The bigger problem was the trading action on the S&P e-minis because they failed at resistance about five times today. Not the greatest of signs, and could be indicating that today’s decline could continue to work its way lower, with the next significant level of support not coming until 3000.
Nasdaq 100 (QQQ)
But the action in the Qs may give us the best indication of what happens next. As talked about yesterday, the ETF hit the upper end of the trading channel, and today it fell, as we expected. The question that tells us a lot about the future will be what happens when it should arrive at that lower channel trend line around $240. If it holds and bounces, the sell-off is likely over.
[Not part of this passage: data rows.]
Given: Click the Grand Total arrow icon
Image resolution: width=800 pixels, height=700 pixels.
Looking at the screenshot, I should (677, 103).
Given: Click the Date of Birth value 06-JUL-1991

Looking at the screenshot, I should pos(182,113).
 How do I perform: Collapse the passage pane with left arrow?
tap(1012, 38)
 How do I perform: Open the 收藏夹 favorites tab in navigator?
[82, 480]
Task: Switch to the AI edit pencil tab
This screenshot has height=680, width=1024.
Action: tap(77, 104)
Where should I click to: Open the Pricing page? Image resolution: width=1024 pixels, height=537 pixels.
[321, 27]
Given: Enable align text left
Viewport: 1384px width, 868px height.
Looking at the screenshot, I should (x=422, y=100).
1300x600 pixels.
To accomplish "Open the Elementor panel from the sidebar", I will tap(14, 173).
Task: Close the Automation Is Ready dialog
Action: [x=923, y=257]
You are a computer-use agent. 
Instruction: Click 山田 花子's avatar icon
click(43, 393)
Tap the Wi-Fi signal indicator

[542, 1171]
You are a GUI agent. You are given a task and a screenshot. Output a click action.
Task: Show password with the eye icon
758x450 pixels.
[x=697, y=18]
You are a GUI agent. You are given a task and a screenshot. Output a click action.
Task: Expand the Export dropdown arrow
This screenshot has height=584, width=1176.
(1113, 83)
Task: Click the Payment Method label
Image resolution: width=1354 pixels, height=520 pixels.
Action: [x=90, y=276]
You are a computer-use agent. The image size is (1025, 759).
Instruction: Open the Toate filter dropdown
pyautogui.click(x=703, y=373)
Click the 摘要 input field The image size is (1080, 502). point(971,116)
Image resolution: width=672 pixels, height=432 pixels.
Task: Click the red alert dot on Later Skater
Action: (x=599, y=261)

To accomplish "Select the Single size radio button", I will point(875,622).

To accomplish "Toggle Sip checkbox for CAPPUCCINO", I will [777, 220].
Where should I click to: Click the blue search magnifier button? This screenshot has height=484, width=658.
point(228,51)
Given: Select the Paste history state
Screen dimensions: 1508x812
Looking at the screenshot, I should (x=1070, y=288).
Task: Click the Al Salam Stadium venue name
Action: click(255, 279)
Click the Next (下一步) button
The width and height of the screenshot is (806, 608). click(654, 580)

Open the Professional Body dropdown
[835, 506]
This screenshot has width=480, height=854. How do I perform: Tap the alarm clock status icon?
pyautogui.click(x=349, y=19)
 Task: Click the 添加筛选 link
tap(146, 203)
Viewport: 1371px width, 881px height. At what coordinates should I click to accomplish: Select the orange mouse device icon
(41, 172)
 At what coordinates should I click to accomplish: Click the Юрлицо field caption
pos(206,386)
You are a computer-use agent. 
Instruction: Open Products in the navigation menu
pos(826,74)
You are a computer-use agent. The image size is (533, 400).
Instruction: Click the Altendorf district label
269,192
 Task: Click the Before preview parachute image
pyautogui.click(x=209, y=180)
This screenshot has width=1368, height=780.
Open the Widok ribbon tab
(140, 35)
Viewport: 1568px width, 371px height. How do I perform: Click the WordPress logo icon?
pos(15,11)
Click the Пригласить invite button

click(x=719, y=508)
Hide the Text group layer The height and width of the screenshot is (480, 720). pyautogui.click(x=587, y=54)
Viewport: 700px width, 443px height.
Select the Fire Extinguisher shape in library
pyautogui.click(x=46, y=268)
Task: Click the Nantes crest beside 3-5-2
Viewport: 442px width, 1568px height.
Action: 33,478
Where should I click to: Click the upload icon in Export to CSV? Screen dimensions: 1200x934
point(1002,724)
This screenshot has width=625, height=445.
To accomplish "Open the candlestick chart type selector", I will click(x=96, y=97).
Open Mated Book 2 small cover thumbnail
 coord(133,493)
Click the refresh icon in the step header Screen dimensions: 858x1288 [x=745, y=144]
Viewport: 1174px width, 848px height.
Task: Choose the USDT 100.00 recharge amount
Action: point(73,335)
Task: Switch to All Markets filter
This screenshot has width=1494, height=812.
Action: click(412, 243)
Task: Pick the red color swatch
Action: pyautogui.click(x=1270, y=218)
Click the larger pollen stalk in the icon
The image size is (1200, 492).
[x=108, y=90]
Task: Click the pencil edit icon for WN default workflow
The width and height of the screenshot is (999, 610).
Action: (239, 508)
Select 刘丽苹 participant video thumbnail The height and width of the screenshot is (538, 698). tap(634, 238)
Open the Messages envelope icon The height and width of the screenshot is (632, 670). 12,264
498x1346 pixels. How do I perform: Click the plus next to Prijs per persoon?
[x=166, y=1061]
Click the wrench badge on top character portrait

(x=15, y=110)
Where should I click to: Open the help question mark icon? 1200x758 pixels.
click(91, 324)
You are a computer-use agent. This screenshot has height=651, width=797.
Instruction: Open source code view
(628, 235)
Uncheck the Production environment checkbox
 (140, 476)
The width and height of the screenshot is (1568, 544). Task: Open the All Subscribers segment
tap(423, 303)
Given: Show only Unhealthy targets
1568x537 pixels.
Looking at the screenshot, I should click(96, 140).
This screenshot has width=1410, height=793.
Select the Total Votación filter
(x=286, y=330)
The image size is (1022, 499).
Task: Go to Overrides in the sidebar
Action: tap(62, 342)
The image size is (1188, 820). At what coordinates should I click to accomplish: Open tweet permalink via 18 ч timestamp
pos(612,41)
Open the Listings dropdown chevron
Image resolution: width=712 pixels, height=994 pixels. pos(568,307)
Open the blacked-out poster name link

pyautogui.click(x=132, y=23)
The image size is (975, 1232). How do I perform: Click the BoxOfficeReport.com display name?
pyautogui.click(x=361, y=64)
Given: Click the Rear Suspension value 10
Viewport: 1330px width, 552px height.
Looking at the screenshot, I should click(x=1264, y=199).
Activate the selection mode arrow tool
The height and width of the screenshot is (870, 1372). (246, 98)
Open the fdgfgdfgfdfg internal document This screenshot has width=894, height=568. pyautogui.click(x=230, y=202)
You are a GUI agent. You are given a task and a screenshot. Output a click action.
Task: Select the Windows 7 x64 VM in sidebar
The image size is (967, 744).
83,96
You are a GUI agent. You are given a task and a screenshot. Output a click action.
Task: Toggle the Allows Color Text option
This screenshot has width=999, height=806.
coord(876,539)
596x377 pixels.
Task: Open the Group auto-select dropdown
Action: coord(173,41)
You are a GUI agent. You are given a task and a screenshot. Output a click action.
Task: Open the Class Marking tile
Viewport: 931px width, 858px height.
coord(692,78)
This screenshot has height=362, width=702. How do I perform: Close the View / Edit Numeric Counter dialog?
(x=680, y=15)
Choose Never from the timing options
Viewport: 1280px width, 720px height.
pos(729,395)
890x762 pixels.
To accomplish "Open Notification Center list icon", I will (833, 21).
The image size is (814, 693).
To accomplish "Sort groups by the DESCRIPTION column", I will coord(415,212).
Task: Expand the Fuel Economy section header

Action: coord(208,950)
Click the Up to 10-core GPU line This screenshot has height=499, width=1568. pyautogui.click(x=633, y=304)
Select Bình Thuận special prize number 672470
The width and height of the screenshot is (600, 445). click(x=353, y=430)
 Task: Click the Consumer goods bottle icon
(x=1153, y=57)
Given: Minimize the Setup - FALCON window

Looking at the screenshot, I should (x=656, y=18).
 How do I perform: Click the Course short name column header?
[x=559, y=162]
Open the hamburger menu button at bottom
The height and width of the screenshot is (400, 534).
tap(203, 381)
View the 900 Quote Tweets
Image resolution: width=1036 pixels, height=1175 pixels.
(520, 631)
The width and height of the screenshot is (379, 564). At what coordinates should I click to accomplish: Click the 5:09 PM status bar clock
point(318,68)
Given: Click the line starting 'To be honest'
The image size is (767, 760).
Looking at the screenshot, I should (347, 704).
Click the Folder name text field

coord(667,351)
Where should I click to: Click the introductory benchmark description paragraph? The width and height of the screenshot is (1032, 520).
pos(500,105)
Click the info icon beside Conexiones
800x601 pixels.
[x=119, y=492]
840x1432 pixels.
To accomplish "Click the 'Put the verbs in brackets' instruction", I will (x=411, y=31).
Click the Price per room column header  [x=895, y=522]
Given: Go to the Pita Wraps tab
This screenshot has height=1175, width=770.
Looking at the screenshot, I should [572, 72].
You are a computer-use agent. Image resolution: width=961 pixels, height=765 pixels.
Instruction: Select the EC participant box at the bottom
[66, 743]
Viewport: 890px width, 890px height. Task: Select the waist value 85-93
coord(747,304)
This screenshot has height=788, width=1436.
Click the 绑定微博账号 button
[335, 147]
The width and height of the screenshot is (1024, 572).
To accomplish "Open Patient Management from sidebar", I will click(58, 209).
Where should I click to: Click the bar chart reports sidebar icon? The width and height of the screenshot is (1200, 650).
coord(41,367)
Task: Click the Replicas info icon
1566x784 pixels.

Should we fall through it and close below that trend line, the sell-off has only first begun.
Micron
Micron Technology Inc (NASDAQ:MU) is now teetering on a minor uptrend and has fallen through resistance at $49.80. The potential for that drop to $45.50 is rising.
AT&T
AT&T (NYSE:T) fell sharply today, and there was alot of bearish betting in this on the open interest levels today. A break of $28.90 sets up a decline to $27.35.
Uber
Uber (NYSE:UBER) got walloped today, and I think this business model struggles in this new coronavirus world. Eats won’t be enough for them. I first noted bearish betting in the stock on June 15, and I still think it falls to around $28.30.
GE
Finally, if General Electric (NYSE:GE) manages to fall below $6.50, there is a pretty good chance, it goes back to $5.50.